The impact of design elements on behavioral health
There’s a heightened interest in behavioral health care lately, says Rebecca Kleinbaum Sanders, AIA, NCARB, health care principal, HGA. “It’s finally getting attention,” she says. “Being able to provide the facilities that go along with it is important, and I’m excited to see that happening.”
Researchers are working to ensure that those facilities are designed to meet behavioral health patients’ unique needs. Eve Edelstein, EDAC, assoc. AIA, FAAA, recently was appointed Research Fellow in Neuro-Architecture at Perkins+Will. In this role, Edelstein will be drawing on her background in architecture, neurology and anthropology to help initiate and report on research studies about behavioral health facilities. This is an extension of her work as a faculty member in the Academy of Neuroscience for Architecture at the NewSchool of Architecture & Design, San Diego, and as president of design and research firm Innovative Design Science (iDS), also located in San Diego.
Edelstein notes that existing facility standards, even sustainability guidelines that consider human outcomes, often do not specifically address cognitive impact. “That’s very much a focus that we’re trying to bring in,” she says. “In the same way that medicine uses translational science, we’re thinking in terms of translational design. What do the clinical, medical and psychosocial data tell us that we can translate into design concepts?”

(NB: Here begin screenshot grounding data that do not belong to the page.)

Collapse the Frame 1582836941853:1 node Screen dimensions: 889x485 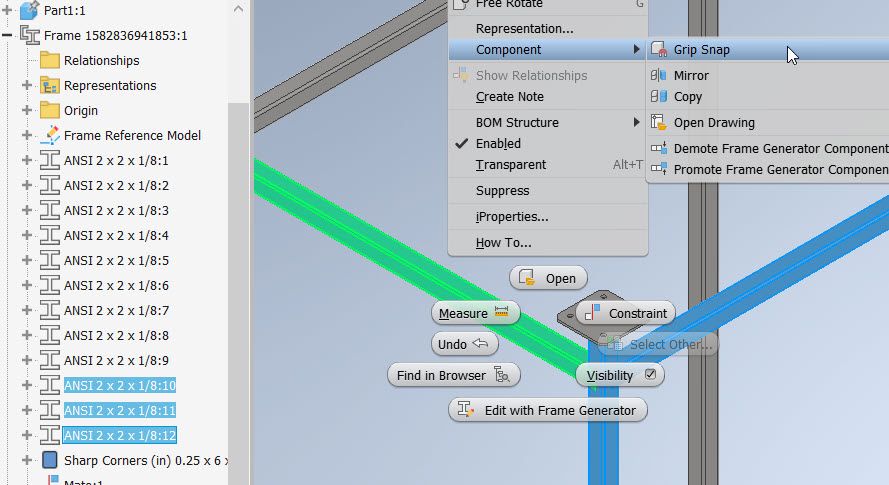(x=7, y=35)
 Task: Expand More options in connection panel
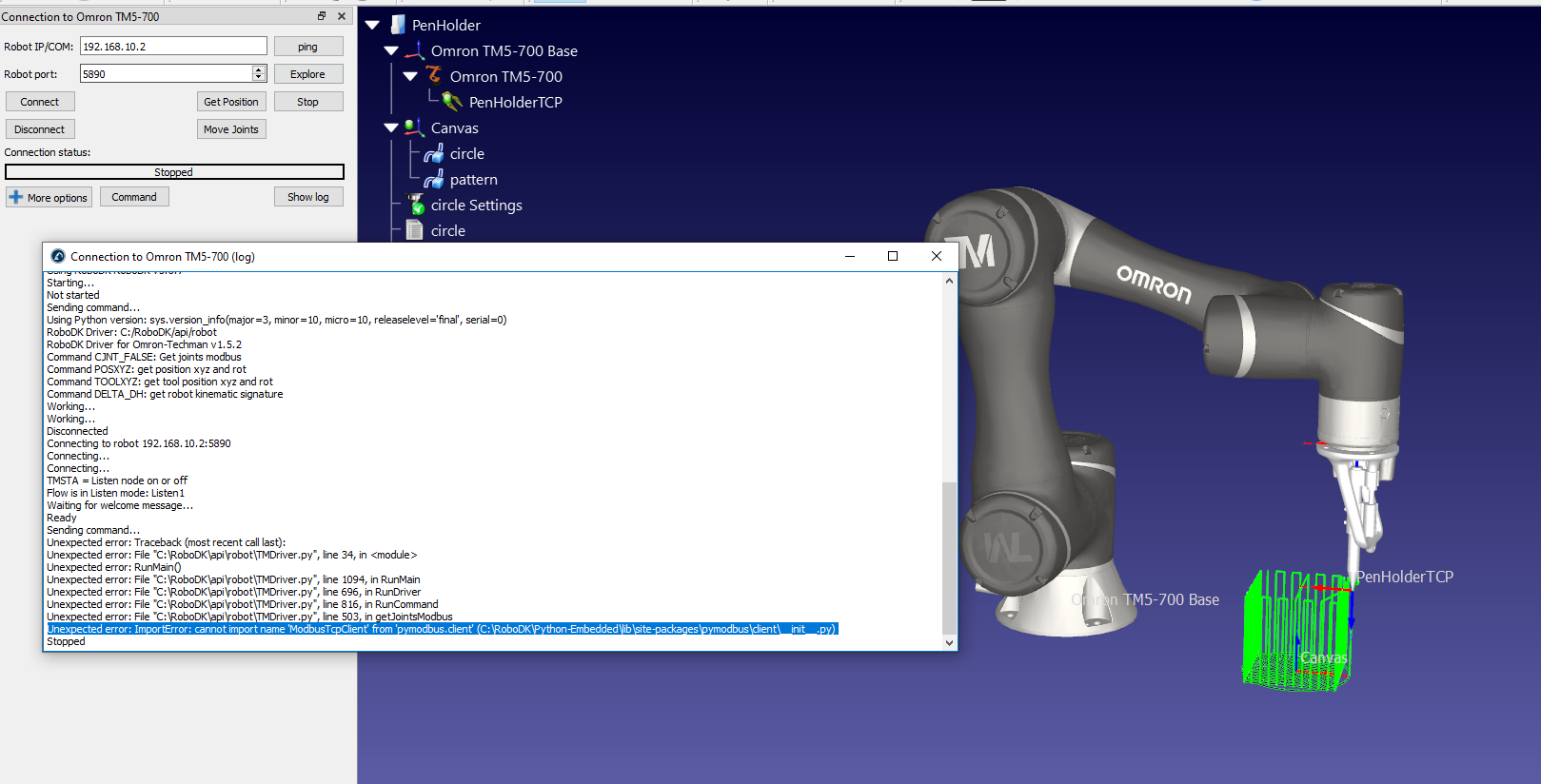click(x=49, y=197)

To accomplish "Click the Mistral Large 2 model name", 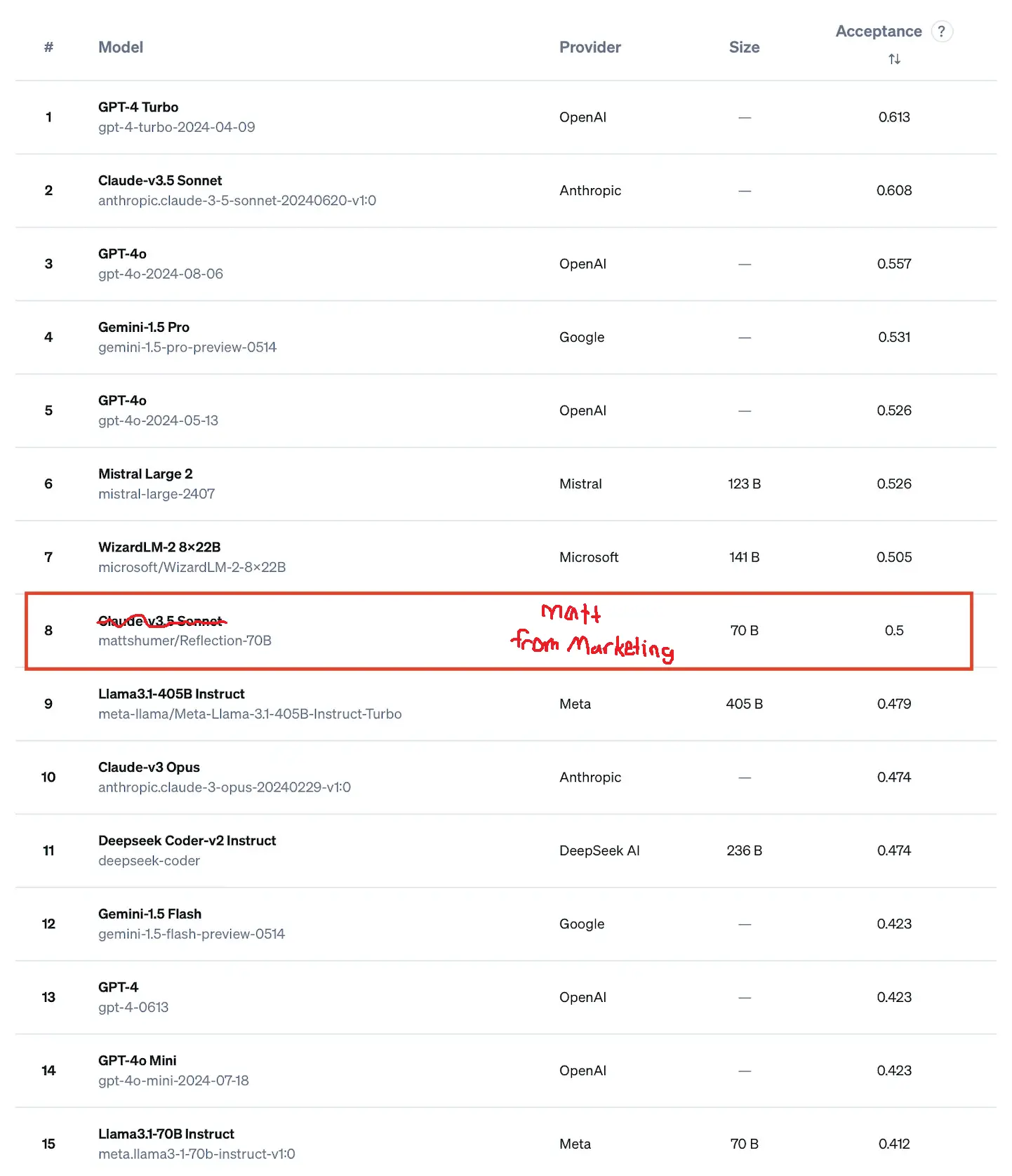I will 145,474.
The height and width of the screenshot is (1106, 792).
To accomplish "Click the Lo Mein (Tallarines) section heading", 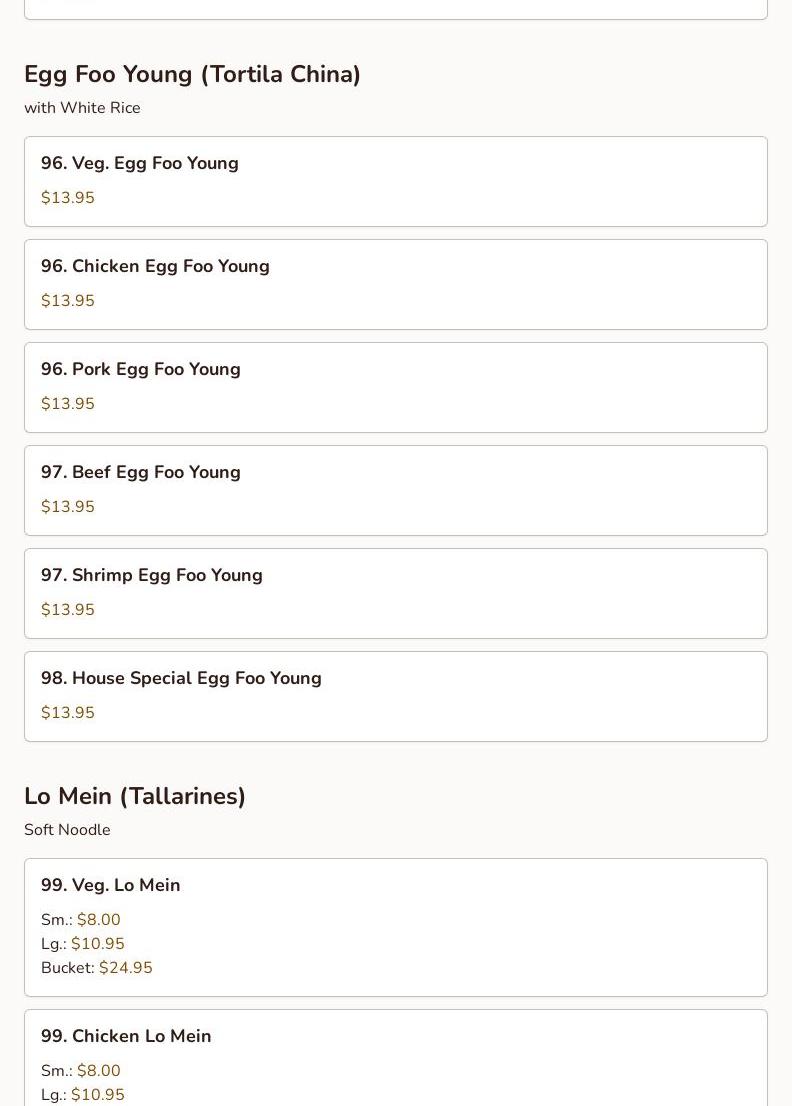I will [135, 797].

As part of the American Institute of Architects Design and Health Research Consortium, established this year, researchers at the NewSchool and iDS are working to identify specific relationships between components of the built environment and measurable aspects of human response. Areas of study include, for example, how different types of lighting change the experience of a space. Edelstein says the research team will work with designers to determine how to embody their recommendations into guidelines for facility design.
“Design is about the kind of questions you ask,” says John Haymaker, AIA, LEED AP, director of research, Perkins+Will.
Creating mindful space
Safety and comfort are two main goals of any behavioral health care design project. Hunt says, “We’ve learned over time that those two don’t have to be an either/or situation. We can provide both within the same environment, but it takes a different way of looking at it than what’s been typically done in medical institutions.”
Hunt also consulted on the design of the new Cherry Hospital, a state-run psychiatric facility in Goldsboro, N.C. The project’s architect of record, the Freelon Group, Research Triangle Park, N.C., is now part of architecture and design firm Perkins+Will. North Carolina Department of Health & Human Services spokesperson Olivia James says patient and staff safety was considered in all design decisions at Cherry Hospital — including materials, furnishings, circulation routes and use of space. For example, anti-ligature door hinges, handles and locking mechanisms are installed in all patient areas to prevent self-harm. “Many of these anti-ligature devices were not on the market until just a couple of years ago, and they were produced in response to the need by psychiatric hospitals,” James says.
These products confer a high level of safety without an institutional appearance, says Hunt. “It’s the direction all health care needs to go,” he adds.
Cherry Hospital’s main off-unit activity zone is organized as a therapy mall with classrooms, courtyards, a library, medical clinic and laboratory, gymnasium, group therapy and dining space. Located on the second level, the therapy mall is just one floor away, by elevator or stairs, from the rest of the building. James says that this is an improvement over the hospital’s previous campus, where staff members routinely had to transport patients between buildings. “This one up/one down concept allows a much safer transition of patients to and from the mall activities,” she says.
Common design elements throughout the facility include high ceilings, vandal-resistant light fixtures, durable finishes and furnishings, and natural light. “Natural light is a key design element,” James says. “All areas have utilized natural light to open spaces and make them less confining.”
Transparency and light also are key to the design of the Comprehensive Behavioral Health Center at Kingsbrook Jewish Medical Center, New York City, designed by the Behavioral Healthcare Architecture Group. At this facility, interior glazing to the corridor gives rooms a feeling of openness, making them more comfortable spaces to inhabit, says William N. Bernstein, AIA, LEED AP, co-founder, Behavioral Healthcare Architecture Group. Hunt notes that largely in response to recent hurricanes, the glass industry has developed products that are high-strength and perfectly clear, well-suited to use in behavioral health care. “There’s a lot of effort to create a safe environment and create a really appealing environment at the same time,” Bernstein says.
Solid, secured, natural-wood furnishings add to the appeal of patient rooms at Kingsbrook. Built-in benches provide a spot for patients to sit and read, or for counselors to sit, rather than on the bed, when seeing patients in their rooms.